Casarse en pandemia

Se dan el 'sí quiero' en la terraza tras aplazar su boda el coronavirus
Se dan el 'sí quiero' en la terraza tras aplazar su boda el coronavirus.
Europa Press

Nada más empezar la pandemia nació mi hijo. Ahora estamos acercándonos al fin de la pesadilla coronavírica, así que le he puesto la guinda con otro movimiento vital: casarme. Con la madre de mi hijo, en una notaría y con la familia cercana, cercanísima, invitada. Y es que celebrar algo con Covid rulando es de lo más complicado, a no ser que montes el banquete en el Metro, que allí, con un poquito de gel, inmunidad asegurada.

En los restaurantes, fuera se pueden sentar más comensales que dentro, con cifras que varían casi cada semana, así que la cosa iba de buscar sitios con terraza. Flipas con los precios que cobran ahora por un soportal que hace un año no se alquilaba ni regalado. La pandemia está sirviendo para que unos pocos saquen la tajada del siglo, pero luego Ayuso que si hay que ayudar a la hostelería.

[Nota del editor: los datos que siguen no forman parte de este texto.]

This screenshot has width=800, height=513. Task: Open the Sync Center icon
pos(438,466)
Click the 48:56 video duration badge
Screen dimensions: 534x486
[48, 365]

Y luego está lo lento que ha sido todo el papeleo. Que si primero no podías ir al registro, que si luego te dan cita para dentro de cinco meses, que si échate gel antes de darme el expediente, que si el testigo ni se acerque, que si ahora los papeles tienen que hacer cuarentena por si tienen Covid... Todo a tope de teatro pandémico, medidas higiénicas que solo valen para dar falsa sensación de seguridad. 

La situación era tan complicada que los de las alianzas nos dijeron que mejor no grabar la fecha, a ver si íbamos a cancelar al final. Hablaban por experiencia, que las bodas han caído durante la pandemia un 60%, según el INE.  

Antes las parejas se casaban por los padres y ahora se casan por sus hijos

¿Y por qué leches nos empeñamos en casarnos en pandemia si era tanto follón? Cuando lo anunciamos, todos nos dijeron que normal, que teniendo ya un hijo lo mejor es arreglar los papeles. Es curioso, antes las parejas se casaban por los padres y ahora se casan por sus hijos. O igual es solo cosa de mi entorno, pero mi sensación es la de que mi generación se ha saltado ponerse el anillo siendo novios y lo hace ya de padres.  

El caso es que arreglar los papeles, en lo que a responsabilidad con tus hijos, vale de bastante poco, que está todo de lo más cubierto. Otra cosa es con tu pareja, que si pasa algo y no tenéis el papelito firmado es todo bastante más complicado. Movidas fiscales, problemas de seguros, de testamentos... Cosas que ni te planteas hasta que tienes hijos, pero al final por lo que de verdad te casas es por amor a tu pareja.

De eso va una boda, aunque en los últimos años se mercantilizaron hasta convertirse en negocios en los que sacar beneficio con el pago del cubierto. Que es una opción de lo más válida, conste, pero la pandemia la ha cambiado por la de las bodas íntimas. Esas van solo de que dos personas se quieren (y sus invitados las quieren) tanto como para montar todo un movidón con un virus en el aire. Y al fin he encontrado algo bueno que ha traído la pandemia.